Items listed in a dataset:
▬▬▬▬▬▬▬▬▬▬

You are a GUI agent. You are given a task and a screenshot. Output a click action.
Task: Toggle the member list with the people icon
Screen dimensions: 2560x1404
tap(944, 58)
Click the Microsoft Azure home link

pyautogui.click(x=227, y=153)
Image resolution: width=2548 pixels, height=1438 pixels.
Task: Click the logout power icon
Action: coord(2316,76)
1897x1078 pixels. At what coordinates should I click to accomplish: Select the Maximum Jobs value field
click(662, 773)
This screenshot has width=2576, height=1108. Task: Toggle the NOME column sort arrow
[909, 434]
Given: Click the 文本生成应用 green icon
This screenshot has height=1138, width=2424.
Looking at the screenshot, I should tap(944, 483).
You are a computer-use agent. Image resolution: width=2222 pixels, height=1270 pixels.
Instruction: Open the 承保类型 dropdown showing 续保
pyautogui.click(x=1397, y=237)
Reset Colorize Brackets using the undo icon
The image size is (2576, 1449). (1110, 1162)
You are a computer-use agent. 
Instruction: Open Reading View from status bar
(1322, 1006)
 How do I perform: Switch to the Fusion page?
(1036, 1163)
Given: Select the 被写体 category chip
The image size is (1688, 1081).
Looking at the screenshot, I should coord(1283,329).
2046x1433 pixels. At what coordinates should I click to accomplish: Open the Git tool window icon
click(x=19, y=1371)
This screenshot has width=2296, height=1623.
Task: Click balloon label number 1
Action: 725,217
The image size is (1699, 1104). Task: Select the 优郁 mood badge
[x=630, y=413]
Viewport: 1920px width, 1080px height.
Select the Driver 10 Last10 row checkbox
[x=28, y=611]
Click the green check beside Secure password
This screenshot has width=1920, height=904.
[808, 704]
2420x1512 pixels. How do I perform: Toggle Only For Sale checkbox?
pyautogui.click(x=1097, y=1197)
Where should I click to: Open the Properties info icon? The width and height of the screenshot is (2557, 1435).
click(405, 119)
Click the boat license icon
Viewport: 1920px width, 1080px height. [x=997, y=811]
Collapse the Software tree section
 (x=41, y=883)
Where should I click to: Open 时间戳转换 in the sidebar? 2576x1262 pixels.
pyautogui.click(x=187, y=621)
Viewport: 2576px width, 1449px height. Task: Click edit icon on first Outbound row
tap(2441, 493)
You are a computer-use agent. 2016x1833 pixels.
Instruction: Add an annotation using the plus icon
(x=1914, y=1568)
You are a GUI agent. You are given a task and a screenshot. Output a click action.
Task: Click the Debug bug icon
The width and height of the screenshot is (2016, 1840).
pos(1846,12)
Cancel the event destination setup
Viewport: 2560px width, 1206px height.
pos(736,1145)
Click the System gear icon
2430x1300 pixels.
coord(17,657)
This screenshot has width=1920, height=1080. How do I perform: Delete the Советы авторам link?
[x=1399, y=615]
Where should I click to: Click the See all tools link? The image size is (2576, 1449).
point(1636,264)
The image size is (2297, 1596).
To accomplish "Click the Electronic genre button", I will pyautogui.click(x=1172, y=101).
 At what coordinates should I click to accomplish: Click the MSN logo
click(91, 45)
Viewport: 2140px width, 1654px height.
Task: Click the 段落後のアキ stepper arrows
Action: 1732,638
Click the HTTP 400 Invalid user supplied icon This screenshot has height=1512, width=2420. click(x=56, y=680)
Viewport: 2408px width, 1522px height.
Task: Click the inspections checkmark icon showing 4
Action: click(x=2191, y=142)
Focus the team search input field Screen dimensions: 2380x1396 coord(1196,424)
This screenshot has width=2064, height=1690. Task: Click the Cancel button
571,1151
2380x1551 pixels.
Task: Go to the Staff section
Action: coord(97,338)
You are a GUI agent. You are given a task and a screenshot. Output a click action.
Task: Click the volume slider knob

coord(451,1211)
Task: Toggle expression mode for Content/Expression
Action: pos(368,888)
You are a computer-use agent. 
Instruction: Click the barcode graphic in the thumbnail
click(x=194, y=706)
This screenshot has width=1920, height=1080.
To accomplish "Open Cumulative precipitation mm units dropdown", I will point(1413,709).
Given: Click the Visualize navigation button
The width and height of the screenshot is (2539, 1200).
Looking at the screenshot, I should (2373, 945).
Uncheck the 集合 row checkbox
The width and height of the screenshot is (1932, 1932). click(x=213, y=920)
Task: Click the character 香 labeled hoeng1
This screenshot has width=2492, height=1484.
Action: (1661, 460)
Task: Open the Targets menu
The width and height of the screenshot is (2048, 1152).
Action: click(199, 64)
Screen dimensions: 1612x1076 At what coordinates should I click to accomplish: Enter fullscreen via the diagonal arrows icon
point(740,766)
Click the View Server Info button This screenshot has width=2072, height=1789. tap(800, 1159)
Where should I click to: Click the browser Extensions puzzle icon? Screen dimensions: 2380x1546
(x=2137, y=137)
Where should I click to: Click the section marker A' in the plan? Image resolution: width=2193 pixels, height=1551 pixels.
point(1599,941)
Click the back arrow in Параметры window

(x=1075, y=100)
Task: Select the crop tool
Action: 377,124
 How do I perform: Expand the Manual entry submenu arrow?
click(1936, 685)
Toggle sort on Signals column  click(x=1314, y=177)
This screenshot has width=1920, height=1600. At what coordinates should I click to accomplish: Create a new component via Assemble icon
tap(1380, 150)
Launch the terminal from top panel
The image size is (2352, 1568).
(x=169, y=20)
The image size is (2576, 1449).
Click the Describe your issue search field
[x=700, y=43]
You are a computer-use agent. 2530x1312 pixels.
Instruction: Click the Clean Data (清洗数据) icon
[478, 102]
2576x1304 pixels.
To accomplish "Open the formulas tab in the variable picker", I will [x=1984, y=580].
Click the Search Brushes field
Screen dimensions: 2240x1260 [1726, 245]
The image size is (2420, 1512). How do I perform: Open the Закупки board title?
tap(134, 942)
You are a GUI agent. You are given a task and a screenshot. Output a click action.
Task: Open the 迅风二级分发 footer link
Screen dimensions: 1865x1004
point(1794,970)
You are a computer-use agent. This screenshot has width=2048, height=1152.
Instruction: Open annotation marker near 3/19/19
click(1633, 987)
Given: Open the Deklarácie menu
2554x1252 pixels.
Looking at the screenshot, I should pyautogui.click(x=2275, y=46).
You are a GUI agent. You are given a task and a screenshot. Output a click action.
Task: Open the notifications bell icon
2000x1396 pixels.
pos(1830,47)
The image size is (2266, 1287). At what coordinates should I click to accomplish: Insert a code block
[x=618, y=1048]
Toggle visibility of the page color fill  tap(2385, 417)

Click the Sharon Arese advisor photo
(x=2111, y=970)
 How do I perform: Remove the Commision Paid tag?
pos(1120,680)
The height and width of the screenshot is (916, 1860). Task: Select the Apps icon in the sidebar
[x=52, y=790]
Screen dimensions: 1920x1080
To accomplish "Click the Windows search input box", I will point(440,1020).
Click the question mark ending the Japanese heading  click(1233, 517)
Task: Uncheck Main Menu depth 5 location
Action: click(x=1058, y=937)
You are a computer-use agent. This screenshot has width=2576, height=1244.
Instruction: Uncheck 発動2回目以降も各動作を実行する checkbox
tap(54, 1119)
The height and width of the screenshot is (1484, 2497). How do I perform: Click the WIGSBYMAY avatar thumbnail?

▬▬▬▬▬▬▬▬▬▬

WHAT YOU SHOULD DO:
Go through the records and set each one down again, unchanged.

SOLVED EXERCISE:
You are a GUI agent. You are given a task and a screenshot. Output a click action.
Task: Toggle the member list with the people icon
Screen dimensions: 2560x1404
tap(944, 58)
Click the Microsoft Azure home link

pyautogui.click(x=227, y=153)
Image resolution: width=2548 pixels, height=1438 pixels.
Task: Click the logout power icon
Action: coord(2316,76)
1897x1078 pixels. At what coordinates should I click to accomplish: Select the Maximum Jobs value field
click(662, 773)
This screenshot has width=2576, height=1108. Task: Toggle the NOME column sort arrow
[909, 434]
Given: Click the 文本生成应用 green icon
This screenshot has height=1138, width=2424.
Looking at the screenshot, I should tap(944, 483).
You are a computer-use agent. Image resolution: width=2222 pixels, height=1270 pixels.
Instruction: Open the 承保类型 dropdown showing 续保
pyautogui.click(x=1397, y=237)
Reset Colorize Brackets using the undo icon
The image size is (2576, 1449). (1110, 1162)
You are a computer-use agent. 
Instruction: Open Reading View from status bar
(1322, 1006)
 How do I perform: Switch to the Fusion page?
(1036, 1163)
Given: Select the 被写体 category chip
The image size is (1688, 1081).
Looking at the screenshot, I should coord(1283,329).
2046x1433 pixels. At what coordinates should I click to accomplish: Open the Git tool window icon
click(x=19, y=1371)
This screenshot has width=2296, height=1623.
Task: Click balloon label number 1
Action: 725,217
The image size is (1699, 1104). Task: Select the 优郁 mood badge
[x=630, y=413]
Viewport: 1920px width, 1080px height.
Select the Driver 10 Last10 row checkbox
[x=28, y=611]
Click the green check beside Secure password
This screenshot has width=1920, height=904.
[808, 704]
2420x1512 pixels. How do I perform: Toggle Only For Sale checkbox?
pyautogui.click(x=1097, y=1197)
Where should I click to: Open the Properties info icon? The width and height of the screenshot is (2557, 1435).
click(405, 119)
Click the boat license icon
Viewport: 1920px width, 1080px height. [x=997, y=811]
Collapse the Software tree section
 (x=41, y=883)
Where should I click to: Open 时间戳转换 in the sidebar? 2576x1262 pixels.
pyautogui.click(x=187, y=621)
Viewport: 2576px width, 1449px height. Task: Click edit icon on first Outbound row
tap(2441, 493)
You are a computer-use agent. 2016x1833 pixels.
Instruction: Add an annotation using the plus icon
(x=1914, y=1568)
You are a GUI agent. You are given a task and a screenshot. Output a click action.
Task: Click the Debug bug icon
The width and height of the screenshot is (2016, 1840).
pos(1846,12)
Cancel the event destination setup
Viewport: 2560px width, 1206px height.
pos(736,1145)
Click the System gear icon
2430x1300 pixels.
coord(17,657)
This screenshot has width=1920, height=1080. How do I perform: Delete the Советы авторам link?
[x=1399, y=615]
Where should I click to: Click the See all tools link? The image size is (2576, 1449).
point(1636,264)
The image size is (2297, 1596).
To accomplish "Click the Electronic genre button", I will pyautogui.click(x=1172, y=101).
 At what coordinates should I click to accomplish: Click the MSN logo
click(91, 45)
Viewport: 2140px width, 1654px height.
Task: Click the 段落後のアキ stepper arrows
Action: 1732,638
Click the HTTP 400 Invalid user supplied icon This screenshot has height=1512, width=2420. click(x=56, y=680)
Viewport: 2408px width, 1522px height.
Task: Click the inspections checkmark icon showing 4
Action: click(x=2191, y=142)
Focus the team search input field Screen dimensions: 2380x1396 coord(1196,424)
This screenshot has width=2064, height=1690. Task: Click the Cancel button
571,1151
2380x1551 pixels.
Task: Go to the Staff section
Action: coord(97,338)
You are a GUI agent. You are given a task and a screenshot. Output a click action.
Task: Click the volume slider knob

coord(451,1211)
Task: Toggle expression mode for Content/Expression
Action: pos(368,888)
You are a computer-use agent. 
Instruction: Click the barcode graphic in the thumbnail
click(x=194, y=706)
This screenshot has width=1920, height=1080.
To accomplish "Open Cumulative precipitation mm units dropdown", I will point(1413,709).
Given: Click the Visualize navigation button
The width and height of the screenshot is (2539, 1200).
Looking at the screenshot, I should (2373, 945).
Uncheck the 集合 row checkbox
The width and height of the screenshot is (1932, 1932). click(x=213, y=920)
Task: Click the character 香 labeled hoeng1
This screenshot has width=2492, height=1484.
Action: (1661, 460)
Task: Open the Targets menu
The width and height of the screenshot is (2048, 1152).
Action: click(199, 64)
Screen dimensions: 1612x1076 At what coordinates should I click to accomplish: Enter fullscreen via the diagonal arrows icon
point(740,766)
Click the View Server Info button This screenshot has width=2072, height=1789. tap(800, 1159)
Where should I click to: Click the browser Extensions puzzle icon? Screen dimensions: 2380x1546
(x=2137, y=137)
Where should I click to: Click the section marker A' in the plan? Image resolution: width=2193 pixels, height=1551 pixels.
point(1599,941)
Click the back arrow in Параметры window

(x=1075, y=100)
Task: Select the crop tool
Action: 377,124
 How do I perform: Expand the Manual entry submenu arrow?
click(1936, 685)
Toggle sort on Signals column  click(x=1314, y=177)
This screenshot has width=1920, height=1600. At what coordinates should I click to accomplish: Create a new component via Assemble icon
tap(1380, 150)
Launch the terminal from top panel
The image size is (2352, 1568).
(x=169, y=20)
The image size is (2576, 1449).
Click the Describe your issue search field
[x=700, y=43]
You are a computer-use agent. 2530x1312 pixels.
Instruction: Click the Clean Data (清洗数据) icon
[478, 102]
2576x1304 pixels.
To accomplish "Open the formulas tab in the variable picker", I will [x=1984, y=580].
Click the Search Brushes field
Screen dimensions: 2240x1260 [1726, 245]
The image size is (2420, 1512). How do I perform: Open the Закупки board title?
tap(134, 942)
You are a GUI agent. You are given a task and a screenshot. Output a click action.
Task: Open the 迅风二级分发 footer link
Screen dimensions: 1865x1004
point(1794,970)
You are a computer-use agent. This screenshot has width=2048, height=1152.
Instruction: Open annotation marker near 3/19/19
click(1633, 987)
Given: Open the Deklarácie menu
2554x1252 pixels.
Looking at the screenshot, I should pyautogui.click(x=2275, y=46).
You are a GUI agent. You are given a task and a screenshot. Output a click action.
Task: Open the notifications bell icon
2000x1396 pixels.
pos(1830,47)
The image size is (2266, 1287). At what coordinates should I click to accomplish: Insert a code block
[x=618, y=1048]
Toggle visibility of the page color fill  tap(2385, 417)

Click the Sharon Arese advisor photo
(x=2111, y=970)
 How do I perform: Remove the Commision Paid tag?
pos(1120,680)
The height and width of the screenshot is (916, 1860). Task: Select the Apps icon in the sidebar
[x=52, y=790]
Screen dimensions: 1920x1080
To accomplish "Click the Windows search input box", I will point(440,1020).
Click the question mark ending the Japanese heading  click(1233, 517)
Task: Uncheck Main Menu depth 5 location
Action: click(x=1058, y=937)
You are a computer-use agent. This screenshot has width=2576, height=1244.
Instruction: Uncheck 発動2回目以降も各動作を実行する checkbox
tap(54, 1119)
The height and width of the screenshot is (1484, 2497). How do I perform: Click the WIGSBYMAY avatar thumbnail?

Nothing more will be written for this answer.